Extraction of chlorophyll from the soil. All procedures were carried out in the dark or very low irradiance to avoid degradation of the chlorophyll.  The soil samples were mixed thoroughly in the vials, and a sample of approximately 5 g was weighed out into a 50 mL plastic centrifuge tube with a screw-top cap. 10 mL of a 50:50 DMSO/90% acetone solution was added to each sample and they were mixed thoroughly on a bench-top Vortex mixer for about 5 seconds.  The vials were placed in a -4 degrees C constant temperature room, in the dark, and left for 12-18 hours.

 

Determination of chlorophyll-a concentration.  This was determined fluorometrically using a Turner model 111 fluorometer.  A calibration using a known concentration of chlorophyll was carried out prior to sample analysis.

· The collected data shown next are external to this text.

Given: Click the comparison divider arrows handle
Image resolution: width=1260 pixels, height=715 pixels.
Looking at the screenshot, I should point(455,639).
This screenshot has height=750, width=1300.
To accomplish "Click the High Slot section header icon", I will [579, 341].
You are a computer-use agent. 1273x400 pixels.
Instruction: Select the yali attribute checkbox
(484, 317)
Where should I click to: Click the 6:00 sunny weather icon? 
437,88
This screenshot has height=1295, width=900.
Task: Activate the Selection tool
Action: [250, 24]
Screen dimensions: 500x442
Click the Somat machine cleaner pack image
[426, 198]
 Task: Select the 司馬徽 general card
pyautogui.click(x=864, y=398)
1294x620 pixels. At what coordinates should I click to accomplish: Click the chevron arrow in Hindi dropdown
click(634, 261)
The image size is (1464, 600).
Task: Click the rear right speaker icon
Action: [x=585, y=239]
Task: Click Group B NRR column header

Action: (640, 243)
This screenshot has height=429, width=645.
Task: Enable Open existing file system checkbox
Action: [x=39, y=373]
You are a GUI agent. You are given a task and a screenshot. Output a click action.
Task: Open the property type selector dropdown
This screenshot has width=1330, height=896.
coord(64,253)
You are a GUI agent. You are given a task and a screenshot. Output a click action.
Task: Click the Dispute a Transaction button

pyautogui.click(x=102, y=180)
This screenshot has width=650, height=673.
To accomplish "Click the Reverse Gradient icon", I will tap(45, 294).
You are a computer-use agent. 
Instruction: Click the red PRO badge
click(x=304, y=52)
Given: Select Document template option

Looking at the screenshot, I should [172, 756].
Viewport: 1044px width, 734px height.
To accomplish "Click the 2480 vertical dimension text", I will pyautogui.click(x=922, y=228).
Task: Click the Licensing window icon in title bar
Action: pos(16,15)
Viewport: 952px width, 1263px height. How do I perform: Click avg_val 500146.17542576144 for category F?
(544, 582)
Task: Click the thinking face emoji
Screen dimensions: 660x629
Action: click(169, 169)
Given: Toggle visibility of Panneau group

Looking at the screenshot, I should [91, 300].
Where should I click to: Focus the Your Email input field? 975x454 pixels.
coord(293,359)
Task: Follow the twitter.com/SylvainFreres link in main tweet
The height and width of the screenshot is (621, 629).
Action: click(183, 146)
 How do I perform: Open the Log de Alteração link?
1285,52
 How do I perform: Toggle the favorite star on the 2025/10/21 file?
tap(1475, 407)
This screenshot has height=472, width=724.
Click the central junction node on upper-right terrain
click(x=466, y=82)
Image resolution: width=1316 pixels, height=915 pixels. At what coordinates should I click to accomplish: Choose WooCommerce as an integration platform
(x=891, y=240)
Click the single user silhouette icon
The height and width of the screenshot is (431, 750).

The machine was blanked using a 50:50 DMSO/90% acetone solution.  Each vial was mixed thoroughly, then centrifuged for 5 minutes at about 1800 RPM.  A sample of approximately 4 mL of the DMSO/acetone solution was taken from the top of the sample with a pipette, being careful not to get any soil particles in the solution.  The sample was placed in a cuvette, into the fluorometer and the fluorescence was recorded.  This was done fairly quickly in order to prevent light from breaking down the chlorophyll.  This measurement is called Fo, the initial fluorescence.  After taking this reading, 0.1 mL of 1N HCl was added directly to the cuvette and the cuvette was gently agitated.  After 20 seconds, the fluorescence was re-measured.  (During this step, the acid converts the chlorophyll to phaeophytin by releasing a magnesium ion in an acidic environment).  This measurement is called Fa, the fluorescence after acidification.  The solution was discarded into a waste container, and the cuvette rinsed 3 times with DMSO/90% acetone solution before proceeding with the next sample.  

 

Calculation of chlorophyll concentration.  The calibration curve that was constructed for the fluorometer had the following equation:  [chlorophyll (microg/L) = (Fo-Fa)-0.4254)/2.2385].  The Fo and Fa figures were put in to this equation to calculate chlorophyll concentration.  Subsequently, this figure was divided by 1000 to convert to microg/mL.  Next, this is multiplied by 10 as the soil was extracted in 10mL of DMSO/90% acetone.  Finally, this is divided by the fresh weight of the soil in g to give the concentration in microg chlorophyll per g fresh weight of soil.  If the extract was diluted prior to reading on the fluorometer, the dilution factor (noted in the comments column) was applied at the end of the equation.